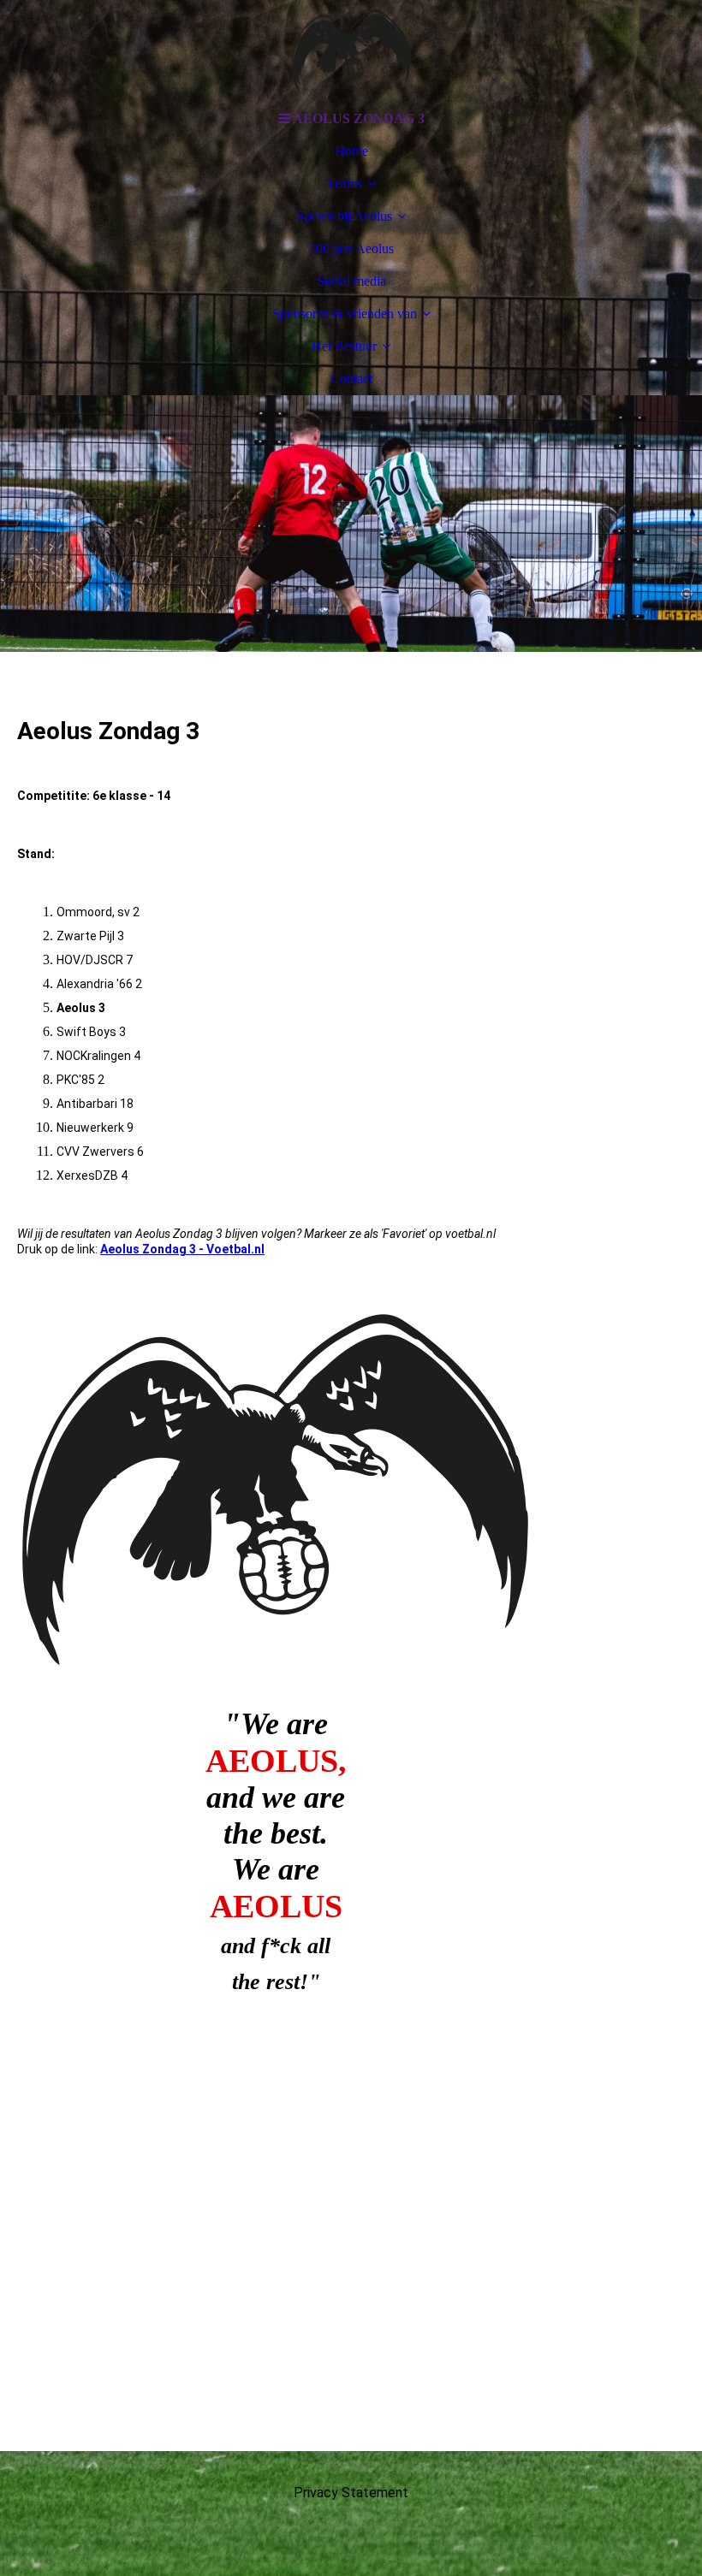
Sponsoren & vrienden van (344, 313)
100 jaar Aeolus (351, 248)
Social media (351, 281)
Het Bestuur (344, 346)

###

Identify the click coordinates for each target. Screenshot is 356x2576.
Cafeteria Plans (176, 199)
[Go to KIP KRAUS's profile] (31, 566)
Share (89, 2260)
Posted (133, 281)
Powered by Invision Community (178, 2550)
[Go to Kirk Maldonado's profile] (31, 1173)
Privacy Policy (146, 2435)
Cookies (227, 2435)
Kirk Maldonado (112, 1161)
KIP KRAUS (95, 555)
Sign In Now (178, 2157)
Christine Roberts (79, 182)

###

AIM OF THE EXERCISE: Copy out each line of the data above, exactly, if it lies between the line holding "Cookies (227, 2435)" and the line holding "Christine Roberts (79, 182)", inclusive; copy no other line.

REPLY:
Cookies (227, 2435)
Kirk Maldonado (112, 1161)
KIP KRAUS (95, 555)
Sign In Now (178, 2157)
Christine Roberts (79, 182)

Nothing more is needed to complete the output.